Physik. - In den USA soll eine neue Methode zur Urananreicherung in Betrieb gehen. Dieses SILEX genannte Verfahren birgt nach Meinung der Deutschen Physikalischen Gesellschaft (DPG) beträchtliche Gefahren: Es könnte von Schurkenstaaten oder Terroristen genutzt werden, um Atombomben zu bauen.

Von Frank Grotelüschen |
    Mit Natururan, so wie man es in Bergwerken abbaut, lässt sich kein Kernkraftwerk betreiben. Der Grund: Nur zu 0,7 Prozent enthält es spaltfähiges Uran – Uran 235. Der große Rest ist Uran 238. Und das ist nicht spaltbar, sagt Wolfgang Sandner, Präsident der Deutschen Physikalischen Gesellschaft.

    "Um Uran zu verwenden, muss dieser Anteil von 0,7 auf mindestes fünf oder acht Prozent angereichert werden."

    Anreicherung, so nennt der Experte diesen Konzentrationsprozess. Bislang ist diese Urananreicherung höchst aufwendig. Beim sogenannten Diffusionsverfahren wird eine Uranverbindung durch ein engmaschiges Sieb gepresst. Dabei geht Uran 235 ein wenig leichter durch als das etwas schwerere Uran 238. Die Zentrifugentechnik dagegen nutzt die Fliehkraft.

    "Da wird eine gasförmige Uranverbindung in sehr schnelle Rotation gebracht.

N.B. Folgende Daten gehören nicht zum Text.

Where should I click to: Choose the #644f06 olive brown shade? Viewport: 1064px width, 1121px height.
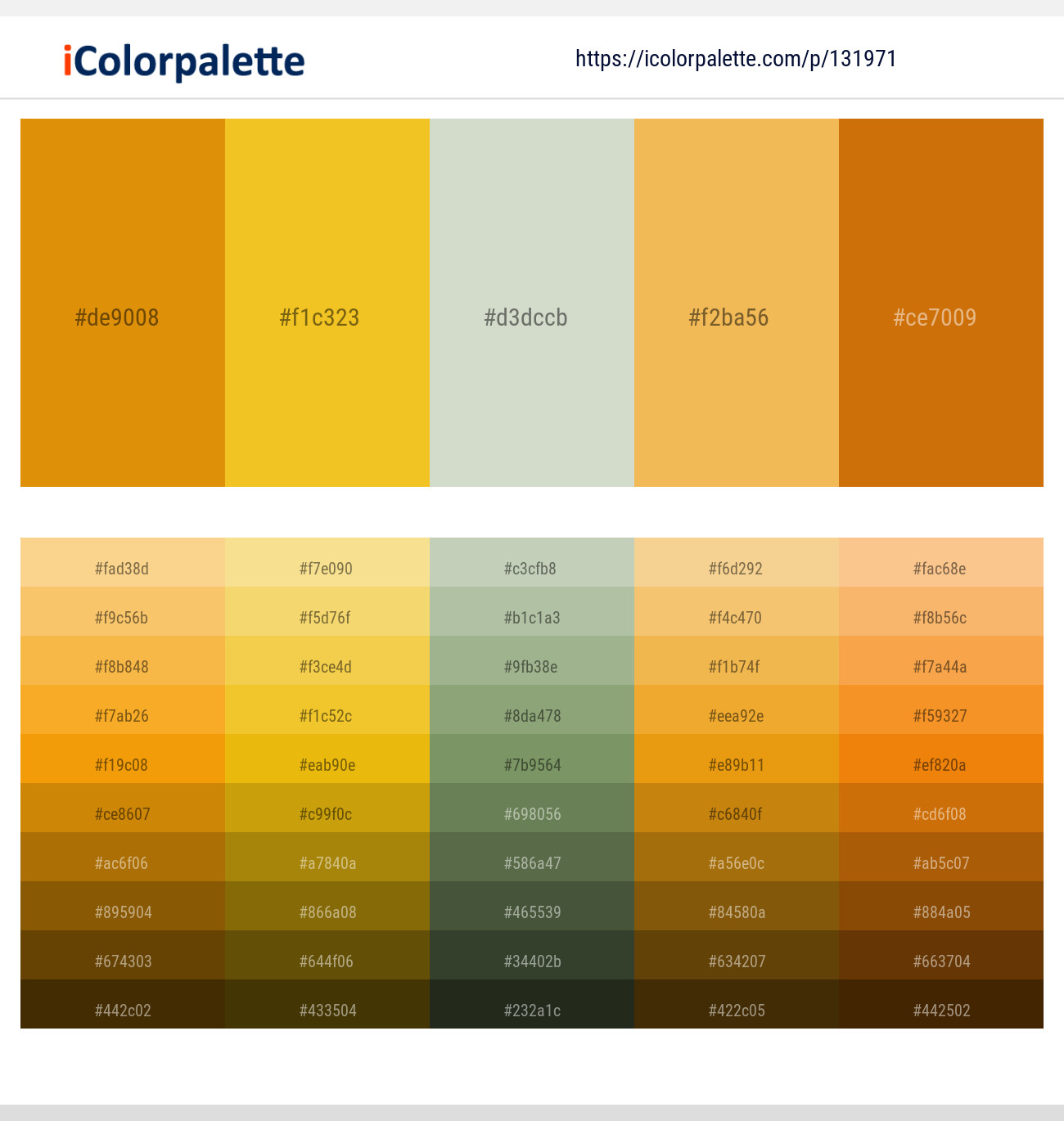[327, 955]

Das ist so was wie eine senkrecht stehende Wäscheschleuder."

    In dieser Wäscheschleuder driftet das schwere Uran 238 stärker nach außen als das leichte Uran 235, sodass beide voneinander getrennt werden können. Doch Diffusionsverfahren und Zentrifugentechnik haben einen Nachteil: Für eine wirksame Anreicherung braucht man Zehntausende von Sieben beziehungsweise Zentrifugen. Das macht die Anlagen extrem groß, es sind riesige Komplexe aus mehreren Fabrikhallen.

    Anders bei einer neuen Methode namens SILEX: SILEX basiert auf Lasertechnik. Es nutzt aus, dass ein uranhaltiges Gas unterschiedlich stark auf eine bestimmte Laserfrequenz reagiert. Dadurch lassen sich Uran 235 und 238 unterscheiden und voneinander trennen. Die Idee ist zwar alt. Aber der Durchbruch ist erst in den letzten Jahren gelungen. Ausgehend von einem australischen Patent haben die US-Labors der Firmen General Electric und Hitachi zwei Tricks entwickelt:

    "Der Trick liegt darin, dass man Laser bauen konnte, die mit einer hohen Effizienz die richtige Wellenlänge emittieren. Das sind Infrarotlaser, die normalerweise nicht so einfach herstellbar sind, die aber aus einfachen Lasern mit Hilfe von Konversionsverfahren erzeugt werden können."

    Der zweite Kniff ist ein effizientes Trennverfahren, dessen Funktionsweise noch weitgehend unbekannt ist, weil geheim. Klar ist: Gegenüber den herkömmlichen Anreicherungsverfahren hat SILEX folgende Vorteile:

    "Experten sprechen davon, dass das wesentlich energiegünstiger ist, aber auch sehr kompakt gebaut werden kann. Man erwartet, dass eine gesamte Anlage um einen Faktor fünf bis zehn kleiner ist als herkömmliche Zentrifugenanlagen bei gleicher Leistung."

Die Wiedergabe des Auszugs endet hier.